**About this task**
Ignoring the pictures, repeat every entry below exactly as it appears.

(Beginning of Material shown)

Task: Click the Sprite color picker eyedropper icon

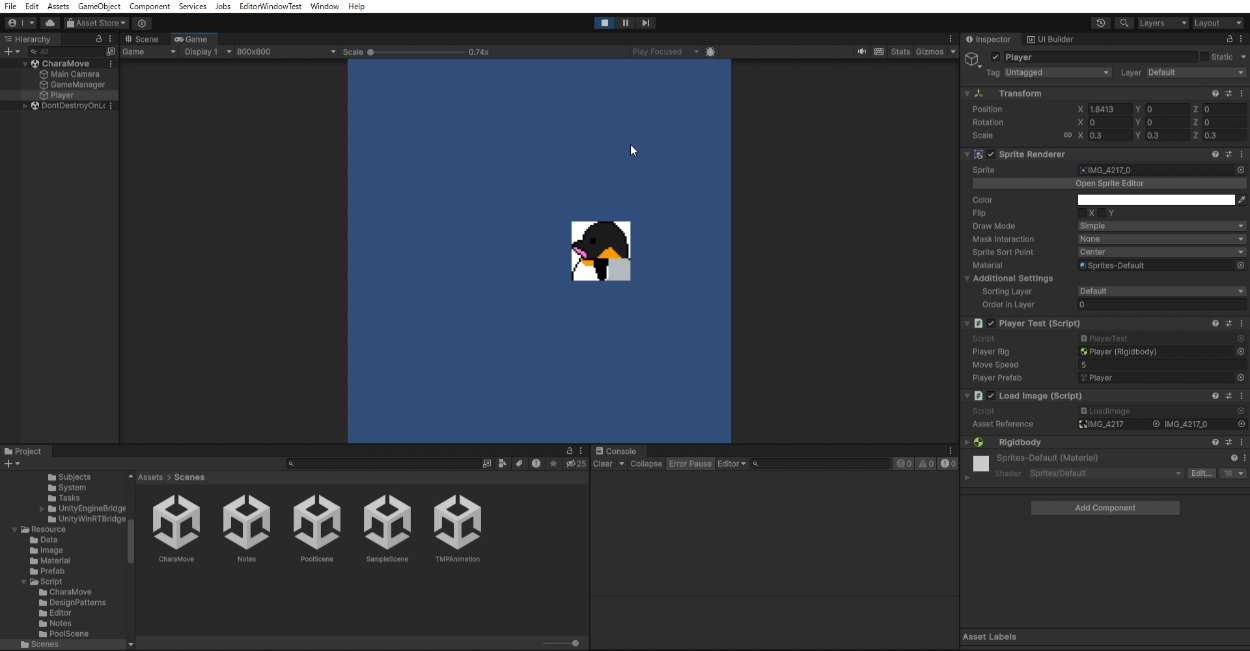Action: coord(1241,200)
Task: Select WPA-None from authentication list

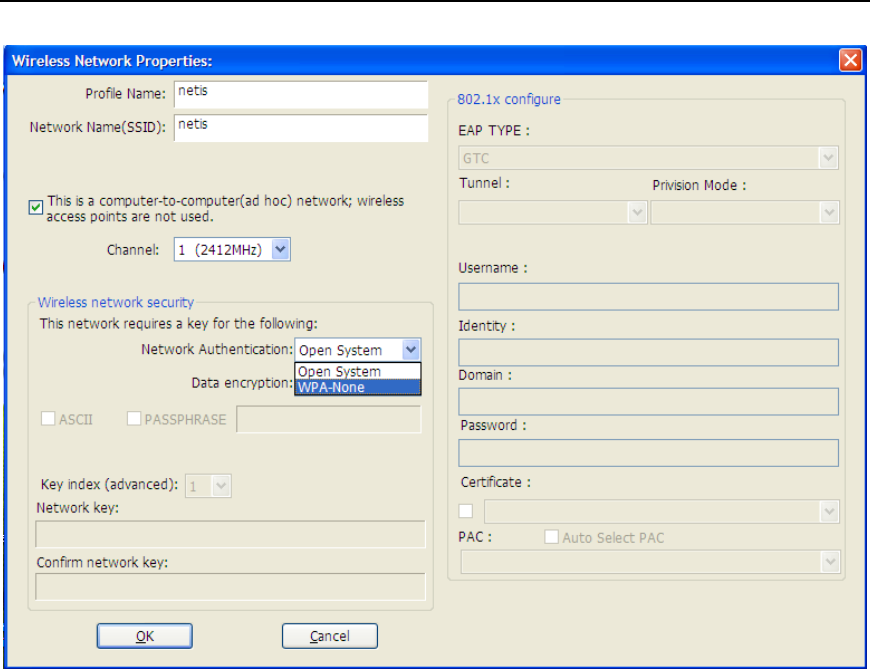Action: [357, 388]
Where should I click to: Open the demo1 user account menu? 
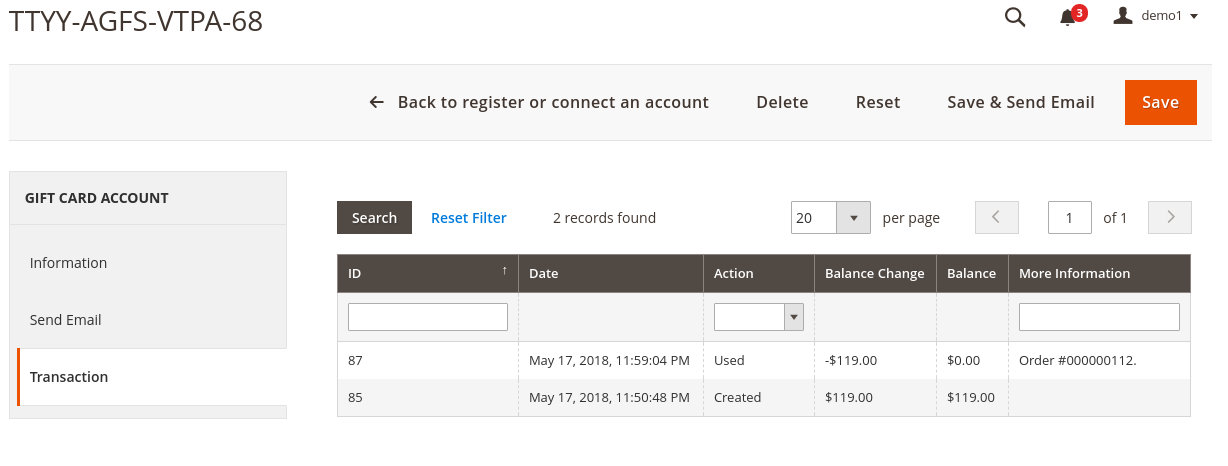pos(1156,16)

(End of Material shown)

**Answer**
Task: Click the Sprite color picker eyedropper icon

Action: coord(1241,200)
Task: Select WPA-None from authentication list

Action: [357, 388]
Where should I click to: Open the demo1 user account menu? 
pos(1156,16)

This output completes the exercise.